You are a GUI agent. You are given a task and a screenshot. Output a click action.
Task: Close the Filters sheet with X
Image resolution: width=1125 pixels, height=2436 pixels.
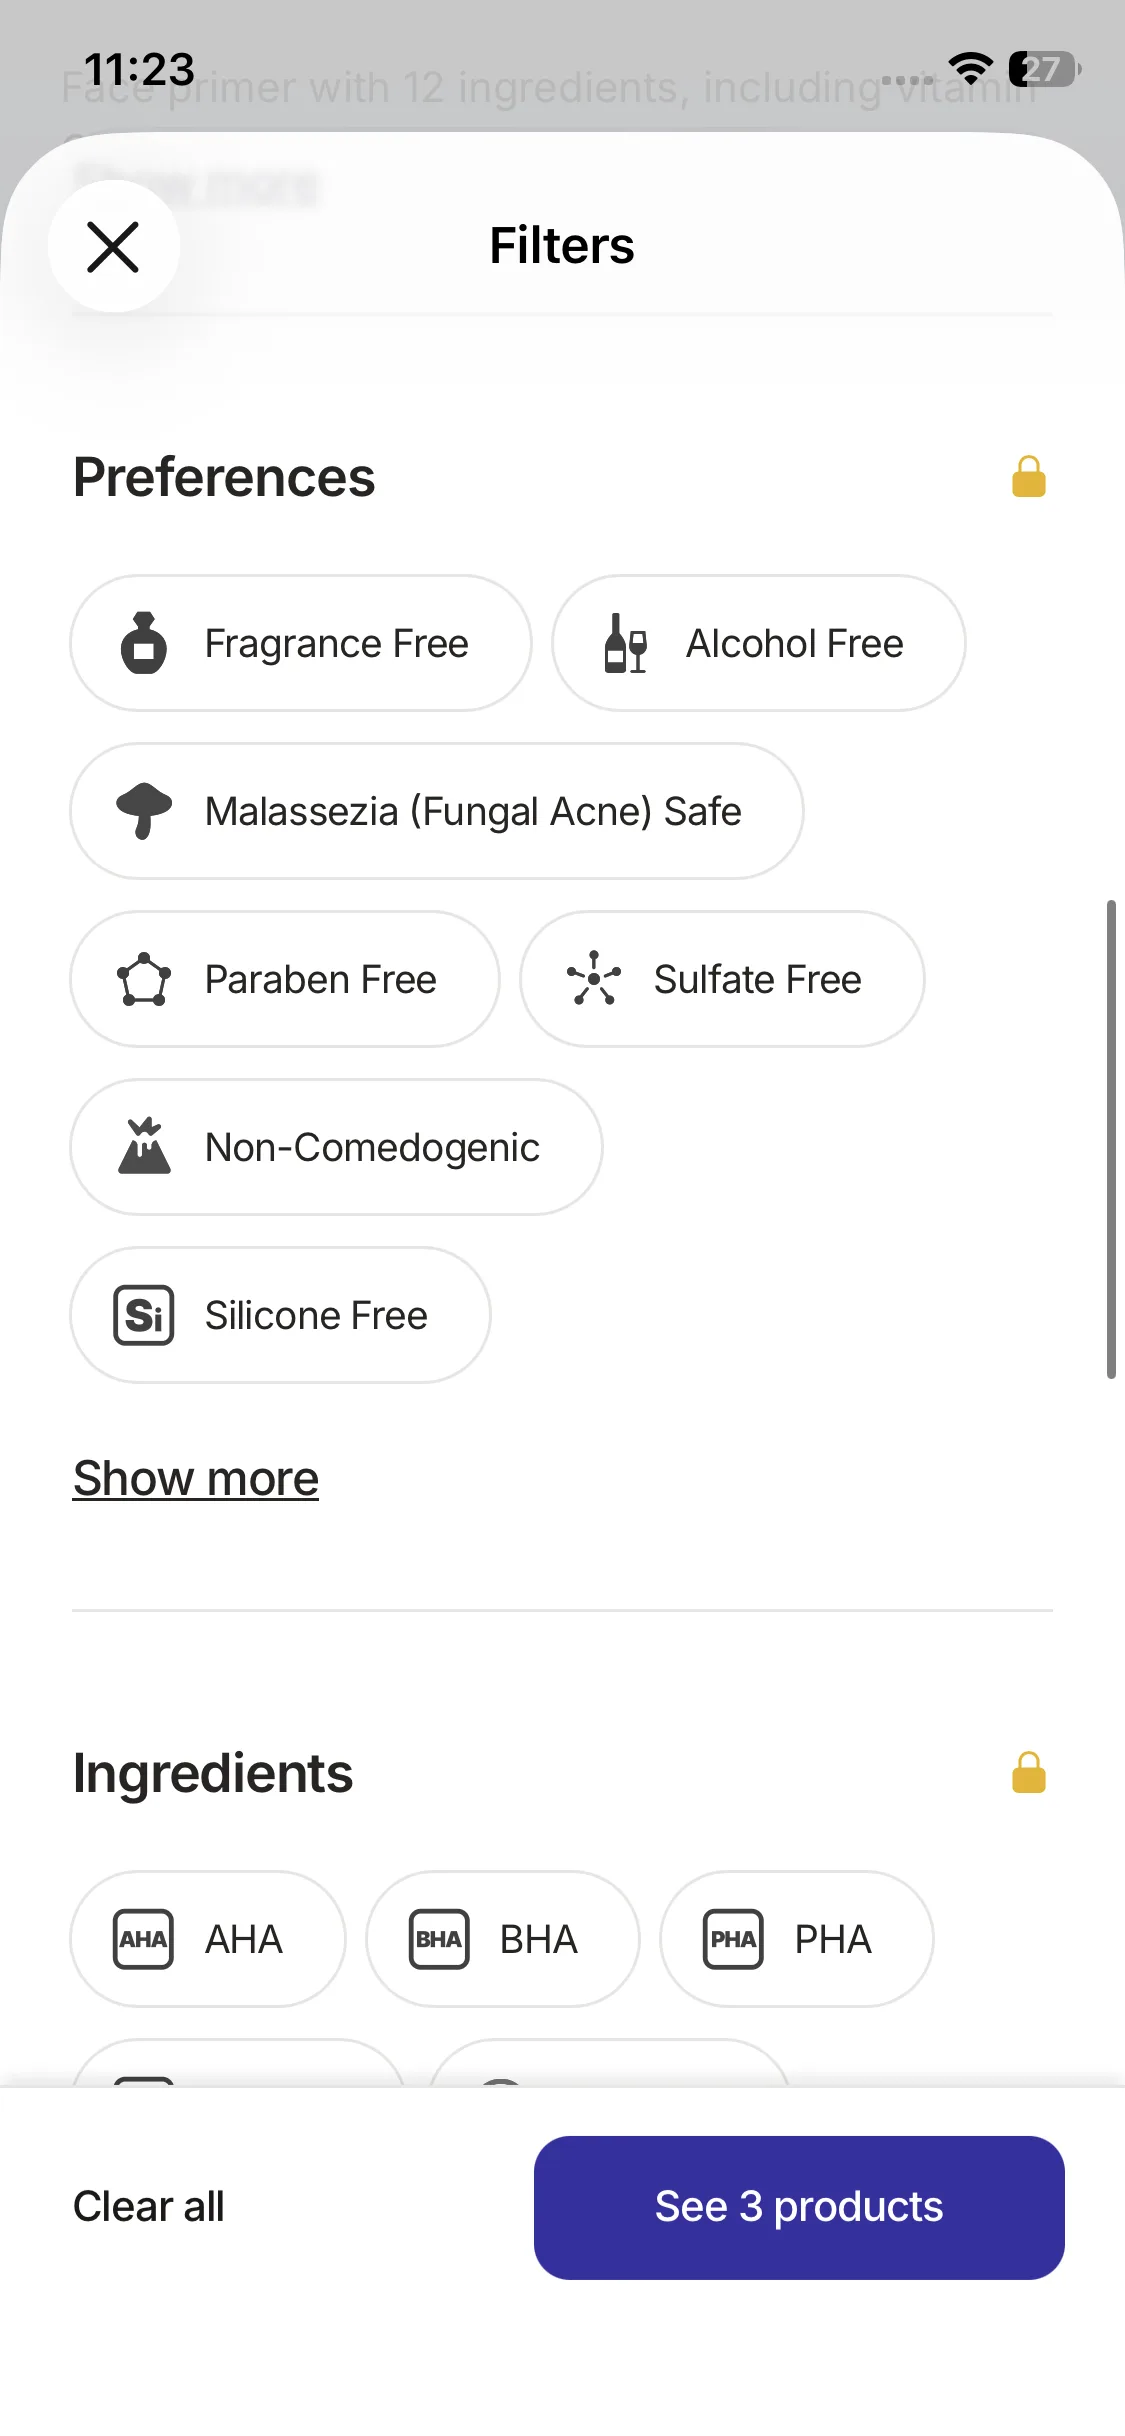[113, 247]
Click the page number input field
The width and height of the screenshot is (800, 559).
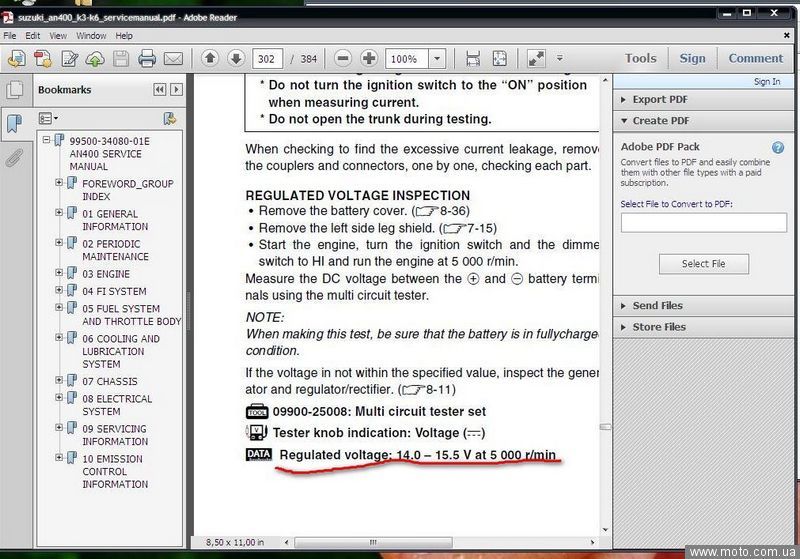[x=267, y=59]
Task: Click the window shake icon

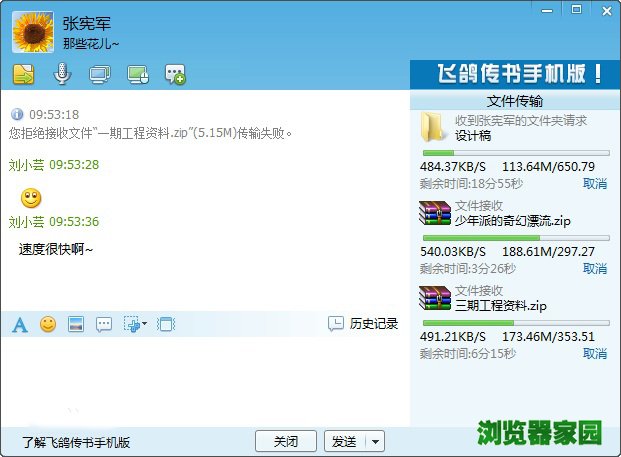Action: 166,324
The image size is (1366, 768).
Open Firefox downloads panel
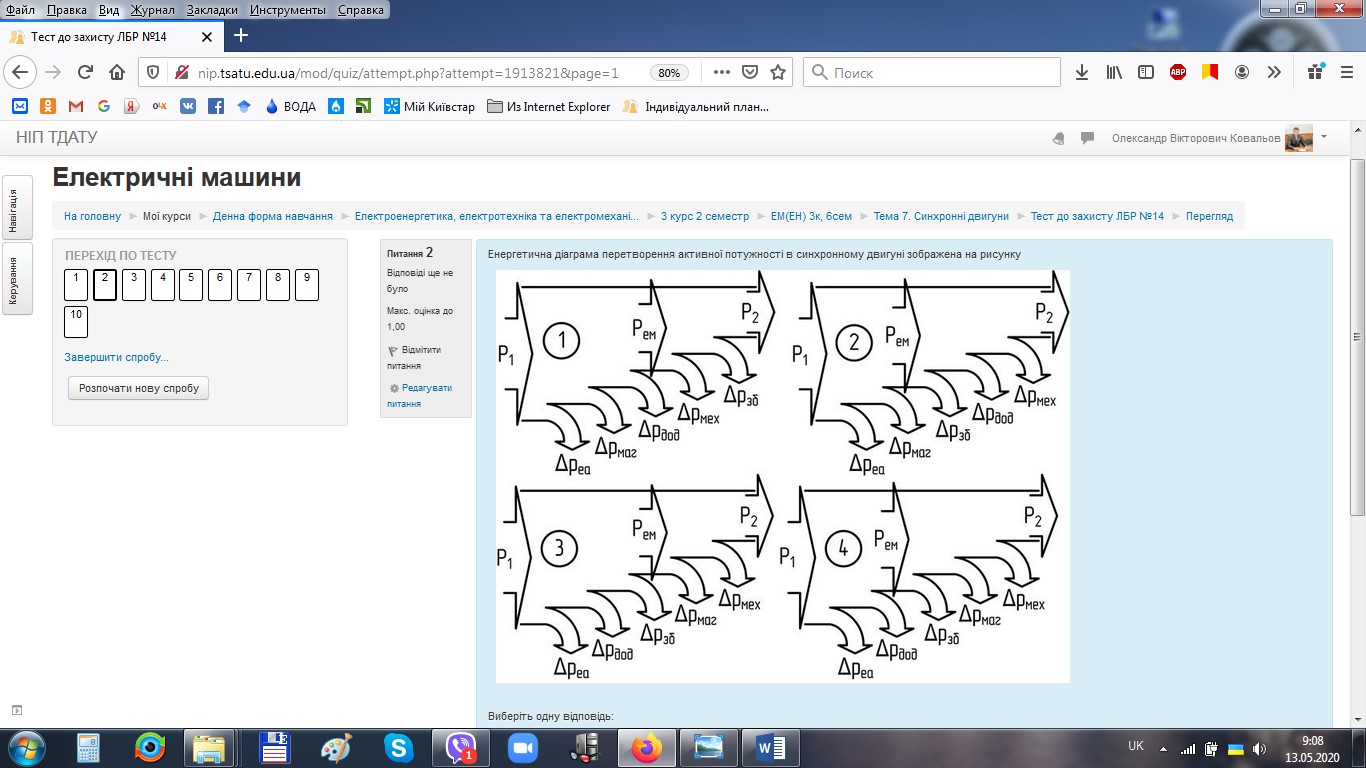[1082, 73]
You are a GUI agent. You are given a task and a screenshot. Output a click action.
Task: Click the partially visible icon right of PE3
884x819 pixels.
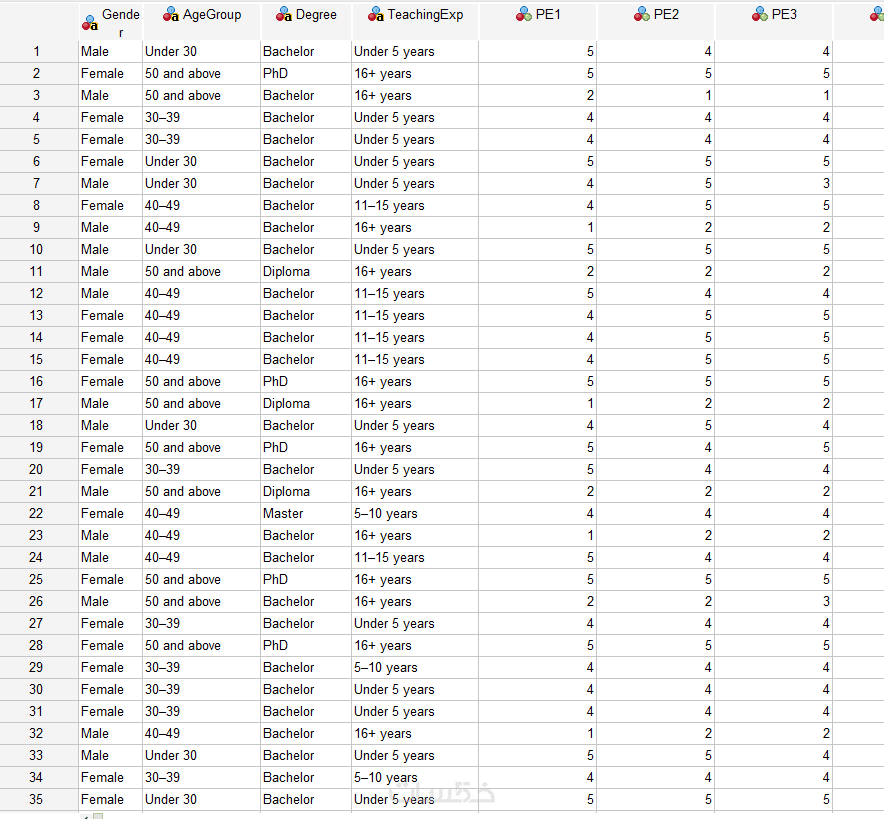877,15
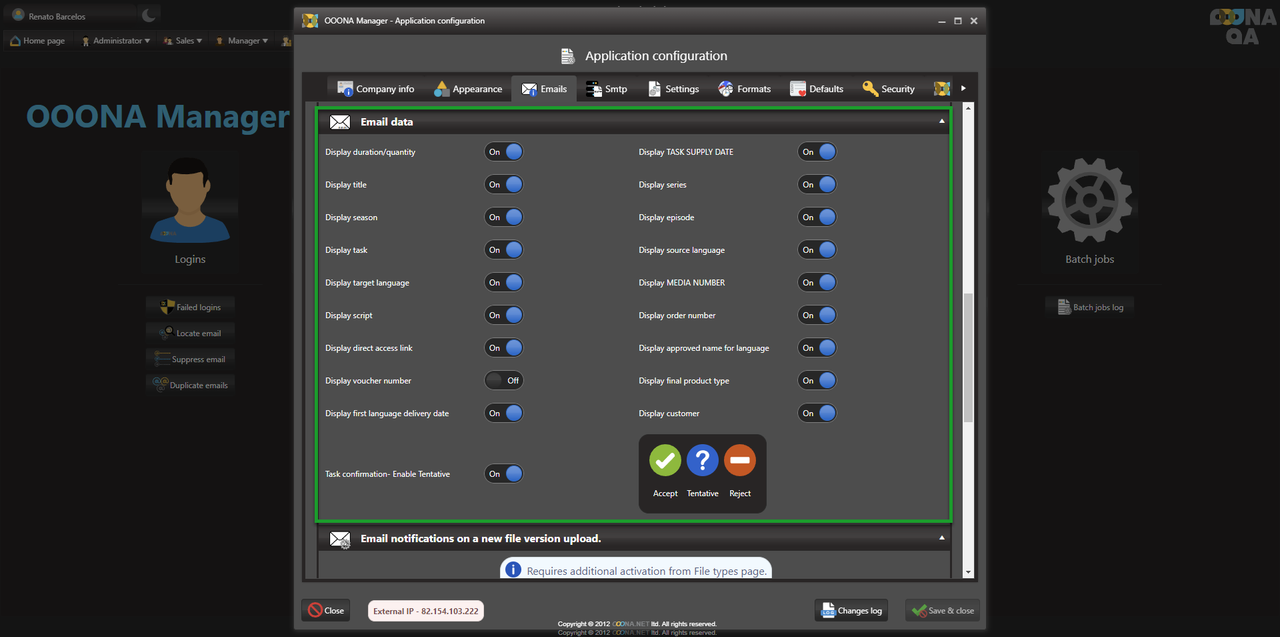Click the orange Reject minus icon
1280x637 pixels.
740,461
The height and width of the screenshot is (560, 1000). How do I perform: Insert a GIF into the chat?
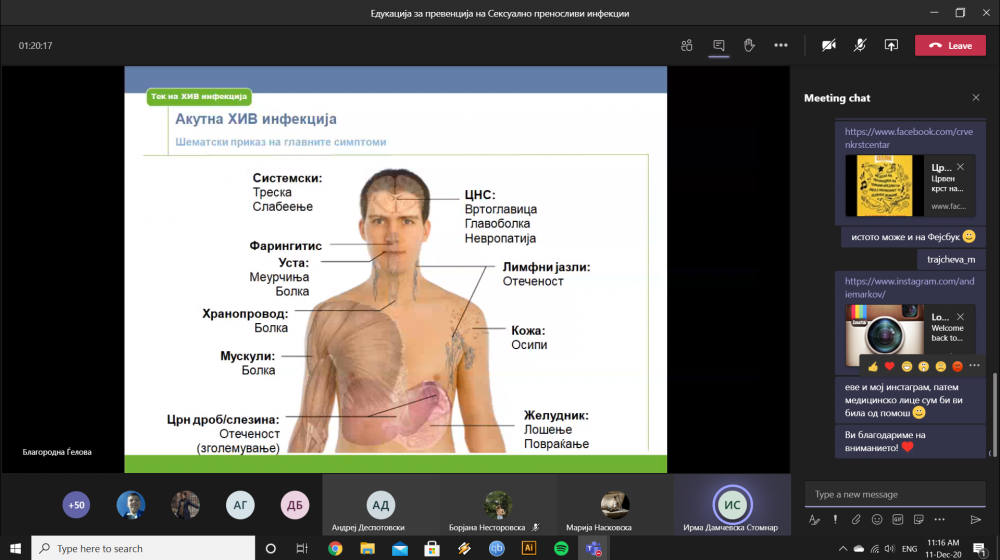897,519
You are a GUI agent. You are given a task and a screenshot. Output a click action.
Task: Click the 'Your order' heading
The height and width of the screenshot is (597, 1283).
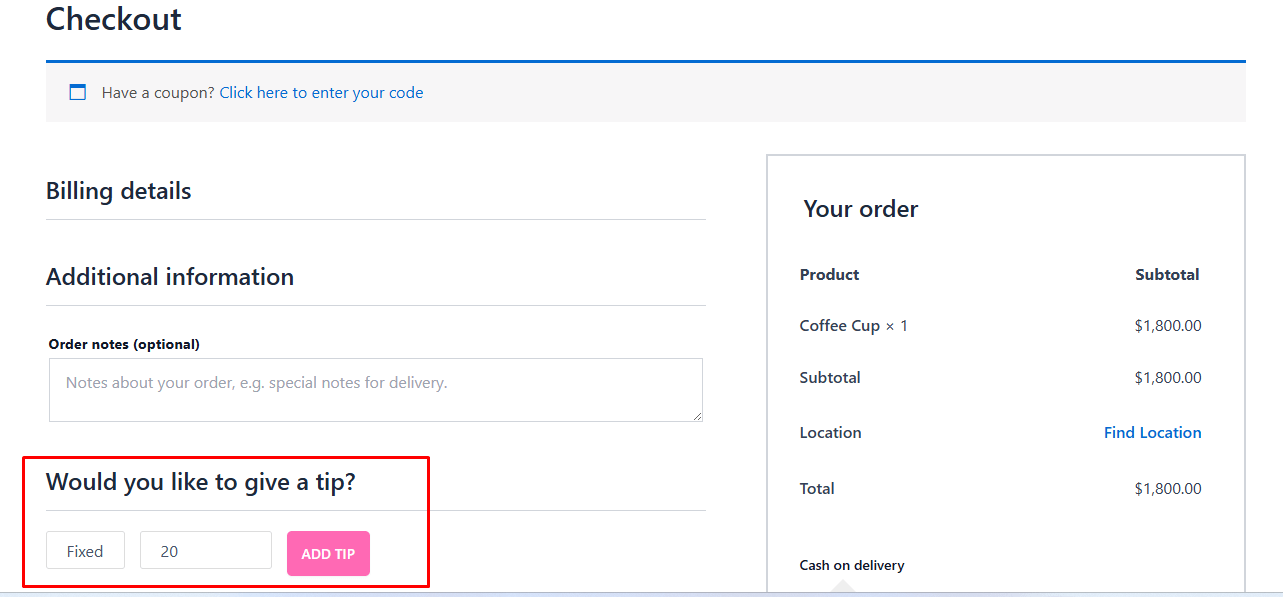tap(860, 209)
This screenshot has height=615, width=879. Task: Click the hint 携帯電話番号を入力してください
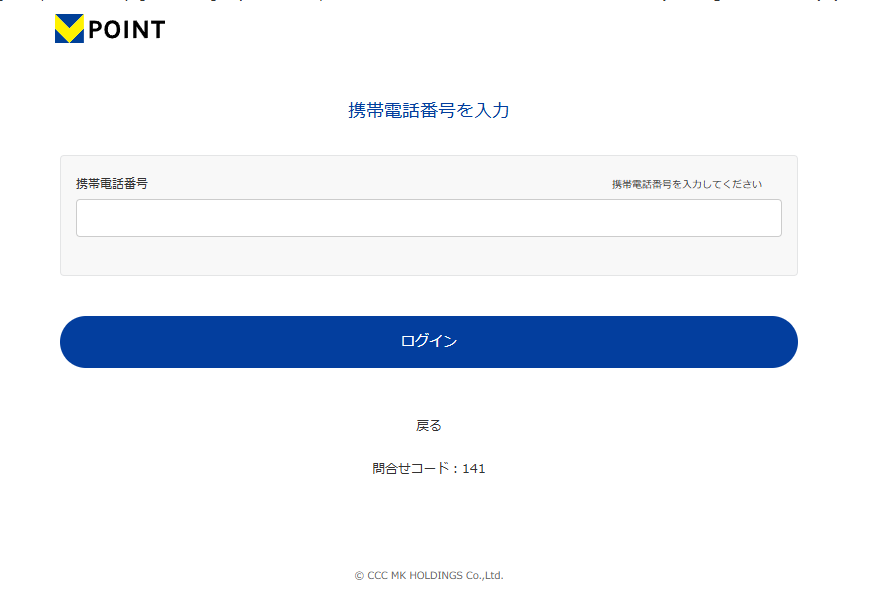click(686, 185)
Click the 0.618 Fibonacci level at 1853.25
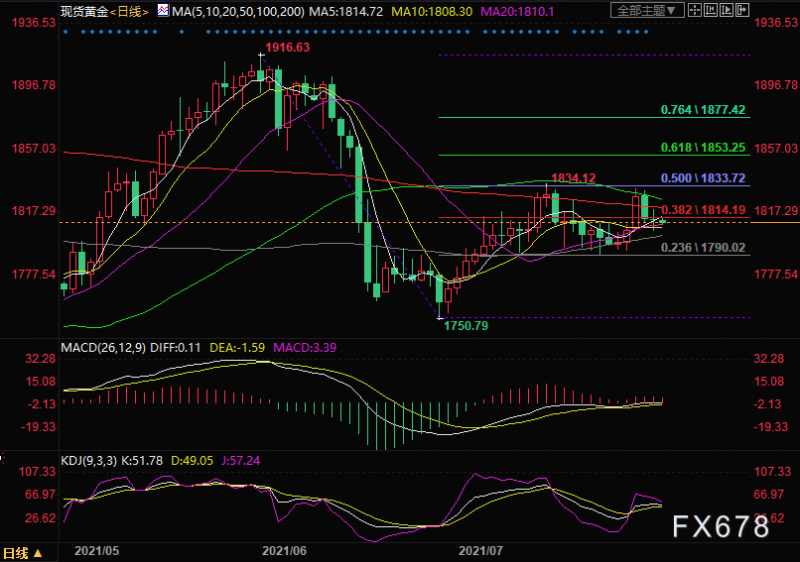This screenshot has width=800, height=562. (703, 147)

═══

# Your assignment:
Your task is to retype all the entries exactly and leave out any pictures.

# Output for this exercise:
You are a GUI agent. You are given a task and a screenshot. Output a click action.
Task: Close the Filters sheet with X
Image resolution: width=1125 pixels, height=2436 pixels.
[113, 247]
Click the page number input field
The width and height of the screenshot is (800, 559).
[x=267, y=59]
Task: Click the window shake icon

Action: 166,324
The image size is (1366, 768).
Open Firefox downloads panel
[1082, 73]
You are a GUI agent. You are given a task and a screenshot. Output a click action.
Task: Click the partially visible icon right of PE3
884x819 pixels.
877,15
Click the orange Reject minus icon
1280x637 pixels.
740,461
The height and width of the screenshot is (560, 1000). How do I perform: Insert a GIF into the chat?
897,519
You are a GUI agent. You are given a task and a screenshot. Output a click action.
Task: Click the 'Your order' heading
The height and width of the screenshot is (597, 1283).
tap(860, 209)
This screenshot has height=615, width=879. Task: Click the hint 携帯電話番号を入力してください
click(686, 185)
Click the 0.618 Fibonacci level at 1853.25
This screenshot has width=800, height=562. (703, 147)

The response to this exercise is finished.